-- BEGIN SELECTED TEXT --

Anyhow the concept of "cores" is useless when looking over processors. Modern day processors have multitudes of processing resources with miniature dedicated processors dedicated to managing those resources. This is why we don't have 32 integer units on a CPU, it would be nearly impossible to track and schedule it efficiently unless you had 32 separate non-dependent integer threads going on. This doesn't even touch SIMD / FPU instructions and memory operations.

Nice to know some people actually know something about bulldozer's design. Most people seem to just spew random garbage they collected from bits of information they don't understand.

The worst are the people who don't know the difference between the module and SMT and calls the FX 81XX 4 cores. Makes no sense even by the benchmark numbers.

One thing I never got is why they have such a small L1 when the L2 is so bad.

$hawn · Feb 17, 2012

One thing I never got is why they have such a small L1 when the L2 is so bad.

seriously, me too

g4114rd0 · Feb 17, 2012

...A leaked slide reveals AMD is preparing to release three new Zambezi based FX CPUs with 95W TDP - FX-8140, FX-6120 and FX-4150.".

http://vr-zone.com/articles/amd-to-release-three-new-fx-cpus-in-q1/14926.html

g4114rd0 · Feb 17, 2012

Feature highlights of the AMD Catalyst™ 12.2 pre-certified driver...(out of topic).

http://blogs.amd.com/play/2012/02/16/amd-catalyst%E2%84%A2-12-2-pre-certified-driver-whats-new/

fazers_on_stun · Feb 17, 2012

Your spewing tons of BS about "effective" Integer cores (WTF is effective supports to mean, is that a concept you created in your own head with next to no engineering experience). Four pipelines per core meaning eight per module, far more then two.

You also fail to understand how instruction queing and decoding work. That's an entire book in and of itself and far beyond the scope of this discussion. Safe to say, your horribly wrong if you think that four schedulers couldn't keep two integer cores and two 128-bit FPU's busy as part of a superscaler design. Eventually your realize there are internal schedulers to each core, and then your going to ponder what those schedulers are for and the difference between the ones outside and the ones inside.

Hmm, I used to think that you were one of the more knowledgeable and reasonable posters here, but this post in particular, and your recent responses to others in general, have pretty much destroyed that perception. You seem more interested in your own bloated ego and protecting your "Internet credibility" than in discussing the issues.

I provided links to an S/A article that countered your position that BD's problems were mostly confined to cache. Either point out how S/A was wrong or don't bother responding. Attacking a poster rather than countering his or her argument is not acceptable under the TOS here.

Back on topic, it doesn't matter how many integer or FP pipes a "core" might have - if the shared scheduler can only keep two per core filled under CMT, then the core is only going to be able to execute two integer computations simultaneously, rather than 3 or 4 as in K8 and later, and Core2 and later respectively.

-- END SELECTED TEXT --
-- BEGIN ENTRIES --

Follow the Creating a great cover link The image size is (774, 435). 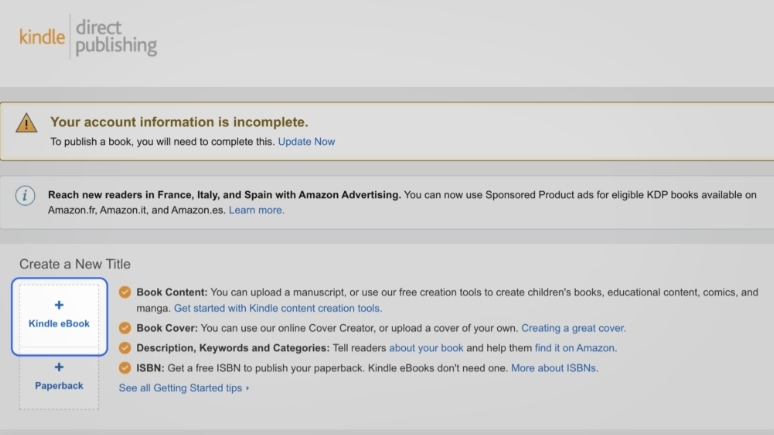(x=573, y=328)
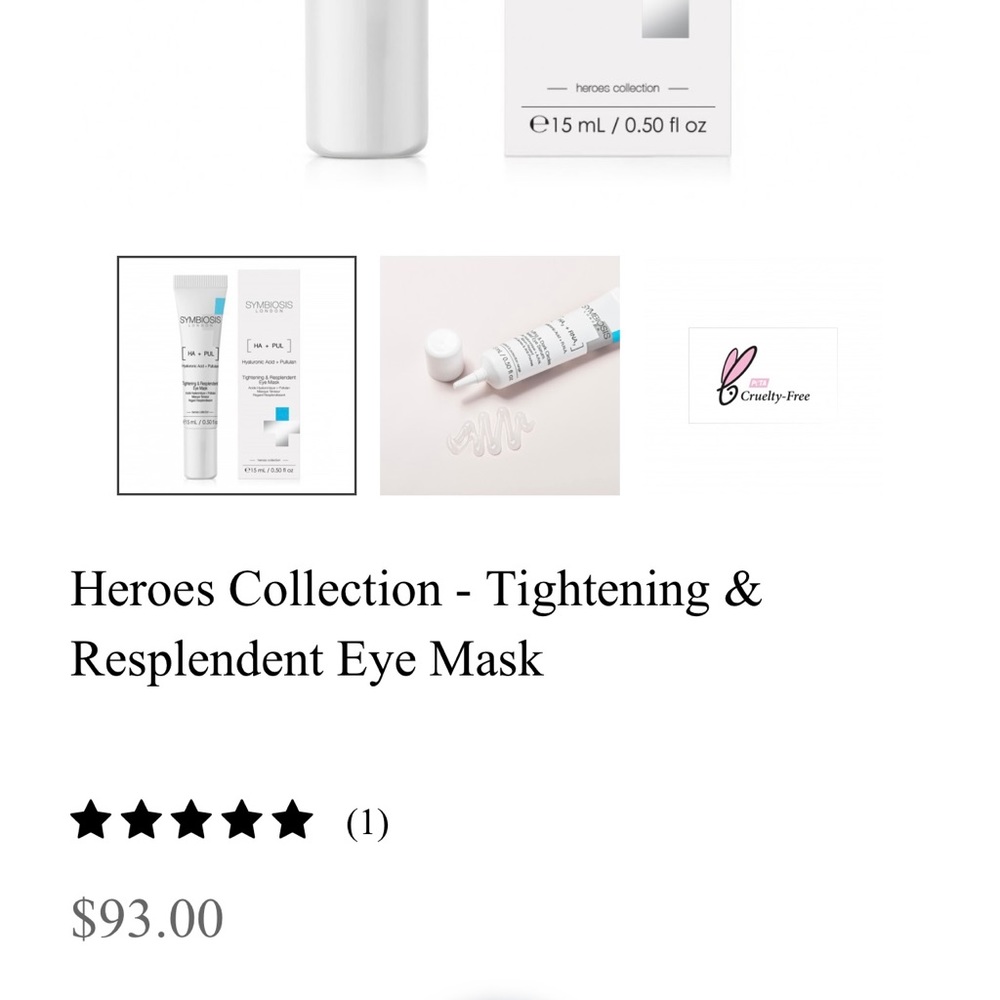Click the 15 mL / 0.50 fl oz label
Viewport: 1000px width, 1000px height.
coord(618,124)
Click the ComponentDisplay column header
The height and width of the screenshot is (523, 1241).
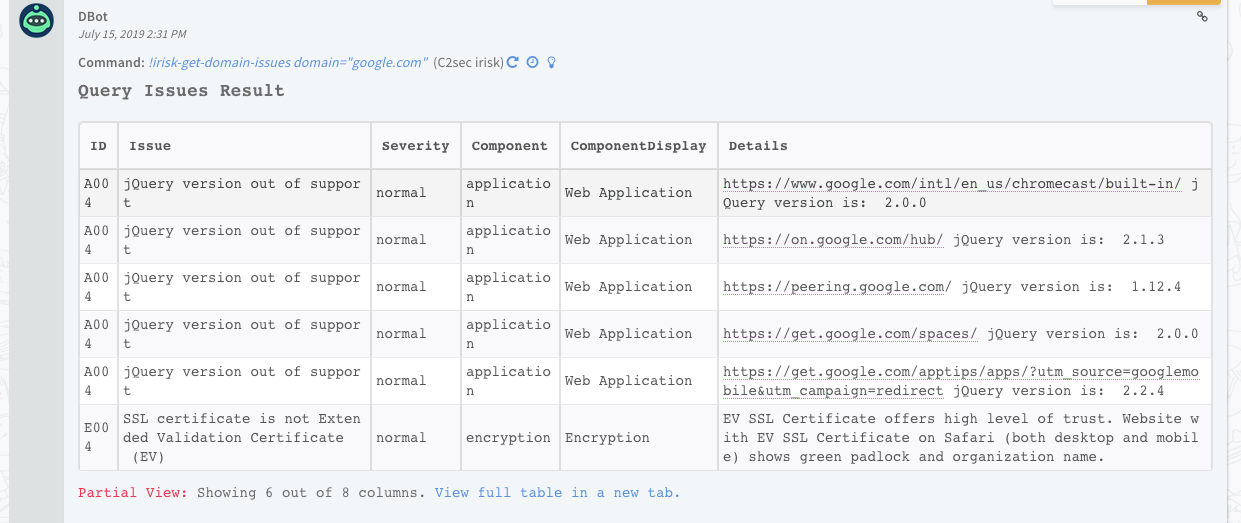[x=638, y=146]
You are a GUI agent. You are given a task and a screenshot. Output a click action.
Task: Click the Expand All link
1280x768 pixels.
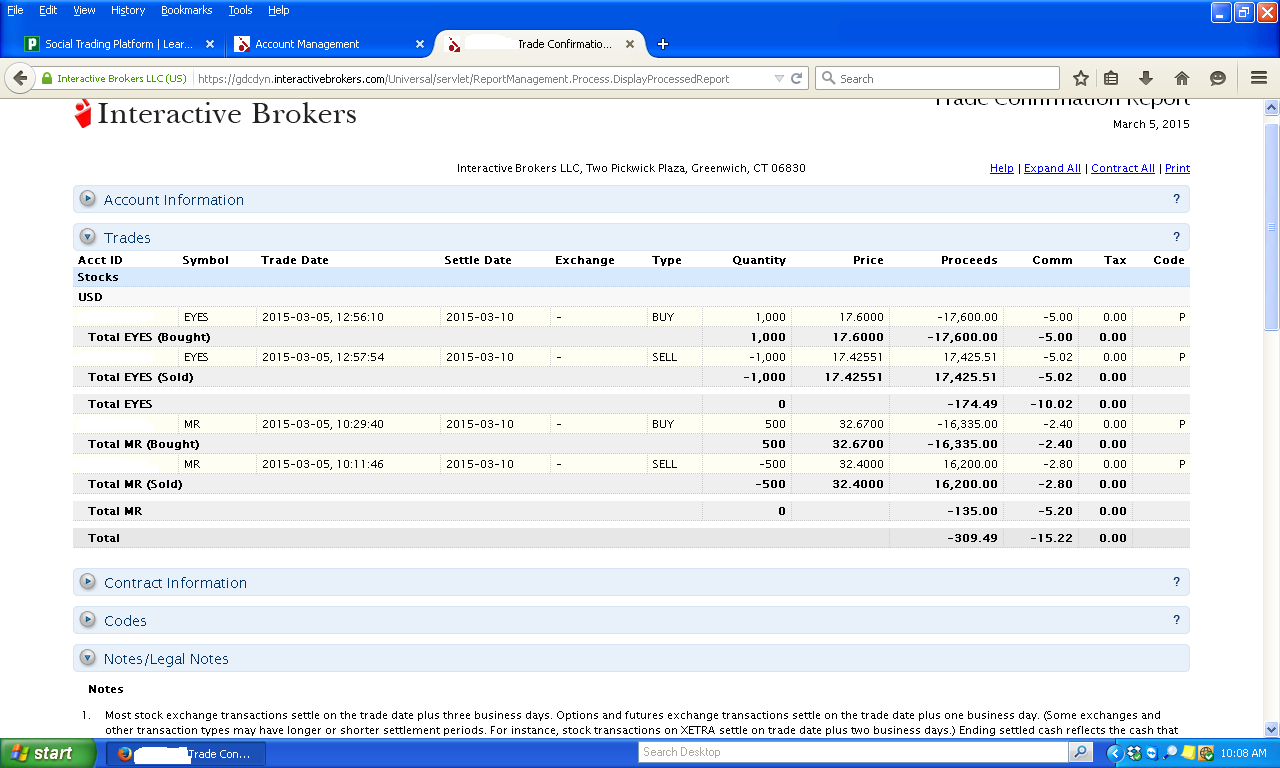coord(1052,168)
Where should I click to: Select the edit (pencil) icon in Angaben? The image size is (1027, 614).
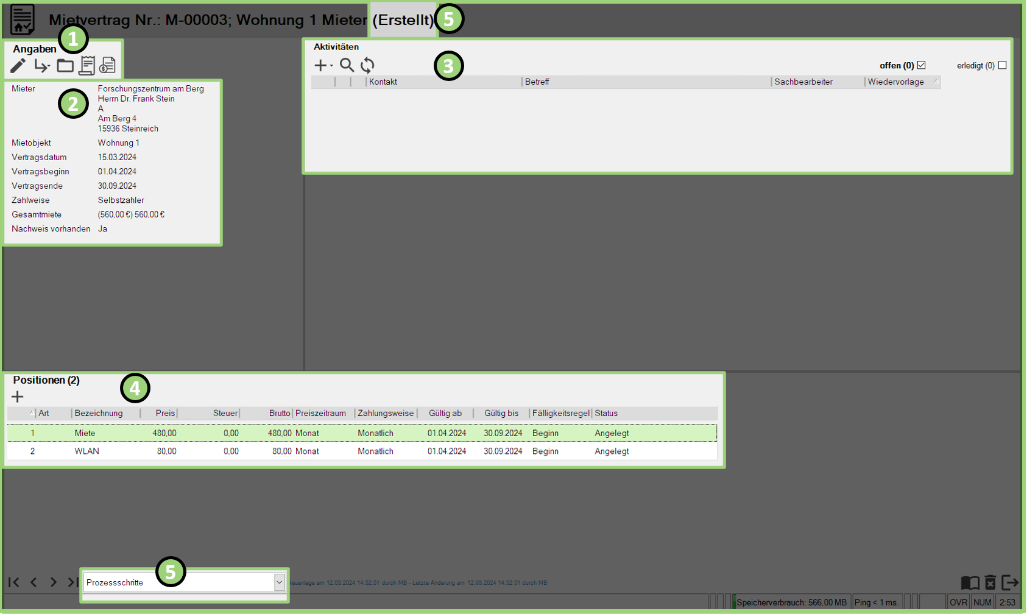click(17, 64)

-- END ENTRIES --

> **SHORT TASK**:
Please go on with the forum thread about AMD's Bulldozer design, picking up after its last post. The entries are separate from the forum thread about AMD's Bulldozer design.

> **EXPECTED ANSWER**:
Pretty much your just looking for reasons to hate on a product, this is the kind of blind hate that I can't stand to see spread, even on enthusiast websites.

Whatever. I was considering BD for my next build, and was disappointed to see AMD release yet another mediocre product. I don't hate the product or AMD, I just think it is a disappointment. I might point out that your own posts demonstrate you think it is not a stellar product as well.

fazers_on_stun · Feb 17, 2012

You're arguing over semantics and being quite rude about it. While there are 8 integer cores per module they aren't being utilized effectively 100% of the time, or anywhere close to that. If they were then BD would not have been the disappointment it was.

The FX-4100 has 33% more integer cores than a Phenom-X4.
The FX-8150 has 78% more integer cores than a Phenom-X6.

In both comparisons the FX has a 32nm vs 45nm process advantage, more cache, more transistors and higher clock speeds. Performance wise it can be slower or slightly faster depending on benchmark.

Architecture wise it should have a significant advantage. We can just hope that AMD learned something and Piledriver can redeem the architecture.

If 22nm Ivy-Bridge doesn't perform better than 32mn Sandy-Bridge it will be equally disappointing.

IIRC he is a software guy and not an engineer himself, but that doesn't excuse his behavior.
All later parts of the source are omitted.